Services Home > Guidelines for Interventional Radiologists Treating DVT

The Society of Interventional Radiology (SIR) developed a position statement on the use of catheter-directed intrathrombus thrombolysis (CDT) for treatment of acute iliofemoral deep vein thrombosis (DVT), which was published in the April issue of the Journal of Vascular & Interventional Radiology. Recognizing a lack of evidence, the authors suggest that CDT may benefit those who are otherwise healthy and at low risk of bleeding.
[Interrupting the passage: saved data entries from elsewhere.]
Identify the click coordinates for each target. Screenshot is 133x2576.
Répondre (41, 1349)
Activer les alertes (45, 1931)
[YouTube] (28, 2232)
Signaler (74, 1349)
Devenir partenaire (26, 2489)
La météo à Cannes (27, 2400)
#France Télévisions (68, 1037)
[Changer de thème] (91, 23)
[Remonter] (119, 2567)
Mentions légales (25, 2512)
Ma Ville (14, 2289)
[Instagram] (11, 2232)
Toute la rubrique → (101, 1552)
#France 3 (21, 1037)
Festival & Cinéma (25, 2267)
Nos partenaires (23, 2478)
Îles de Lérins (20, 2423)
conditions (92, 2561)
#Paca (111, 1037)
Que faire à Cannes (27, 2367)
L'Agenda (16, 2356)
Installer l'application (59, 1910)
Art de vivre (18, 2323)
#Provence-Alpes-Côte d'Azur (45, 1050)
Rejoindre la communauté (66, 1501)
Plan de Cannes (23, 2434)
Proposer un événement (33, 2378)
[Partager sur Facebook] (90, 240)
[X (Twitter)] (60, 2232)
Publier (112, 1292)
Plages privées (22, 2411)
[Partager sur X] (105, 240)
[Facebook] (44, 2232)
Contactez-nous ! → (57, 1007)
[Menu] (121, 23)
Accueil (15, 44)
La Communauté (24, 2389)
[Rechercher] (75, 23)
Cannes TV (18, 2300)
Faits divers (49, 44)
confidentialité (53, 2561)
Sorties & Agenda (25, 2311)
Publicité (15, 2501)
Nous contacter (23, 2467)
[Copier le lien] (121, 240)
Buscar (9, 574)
"SIR considers the use of CDT as an adjunct to anticoagulant therapy to represent an acceptable initial treatment strategy for carefully selected patients with acute iliofemoral DVT," write Suresh Vedantham, MD, from the Washington University School of Medicine in St Louis, Mo, and colleagues. "SIR defines acute iliofemoral DVT as complete or partial thrombosis of any part of the iliac vein and/or the common femoral vein with or without associated femoropopliteal DVT, in which symptoms have been present for 14 days or less or for which imaging studies indicate that venous thrombosis has occurred within the past 14 days. Any treatment for acute proximal DVT must be evaluated on its ability to achieve the following major goals: (a) prevention of pulmonary embolism (PE) and DVT propagation, (b) provision of early symptom relief, and (c) prevention of postthrombotic syndrome (PTS)."

 

Using imaging guidance, CDT involves delivery of a pharmacologic thrombolytic agent directly into the venous thrombus through an infusion catheter and/or wire embedded within the thrombosed vein. Based on available evidence, adjunctive CDT plus anticoagulant therapy is acceptable for initial treatment in many patients with acute iliofemoral DVT. The rationale for this strategy includes the following:

Anticoagulant therapy alone does not prevent PTS in a significant proportion of patients with acute proximal DVT. The symptoms of PTS, including chronic limb edema, heaviness, pain, venous claudication limiting activities, stasis dermatitis, and venous ulcerations in advanced cases cause significant disability, quality of life impairment, and socioeconomic costs. Anticoagulant therapy protects against PTS only to a limited degree by preventing recurrent ipsilateral DVT, a major risk factor for PTS. Long-term compression therapy may further reduce risk but is highly inconvenient.

Patients with iliofemoral DVT are considered at significantly increased risk for PTS and for late disability. The natural history of iliofemoral DVT is different from that of isolated femoropopliteal DVT, in which endogenous recanalization of the femoropopliteal venous segment and development of collateral vessels often increase venous outflow and limit PTS severity. In contrast, a thrombosed iliac vein rarely recanalizes spontaneously, and persistent venous outflow obstruction often causes major increases in ambulatory venous pressures. Patients with iliofemoral DVT therefore have high rates of PTS-related disability.

Treatment strategies for early thrombus removal may prevent PTS by eliminating venous obstruction, preserving valvular function, and maintaining late venous patency.

In addition to its significant potential to prevent PTS, CDT has distinct advantages over surgical venous thrombectomy, systemic thrombolysis, and anticoagulation alone. For acute iliofemoral DVT, adjunctive CDT has success rates of approximately 90%. Unlike surgical thrombectomy, CDT does not require general anesthesia, a surgical incision, or prolonged recovery.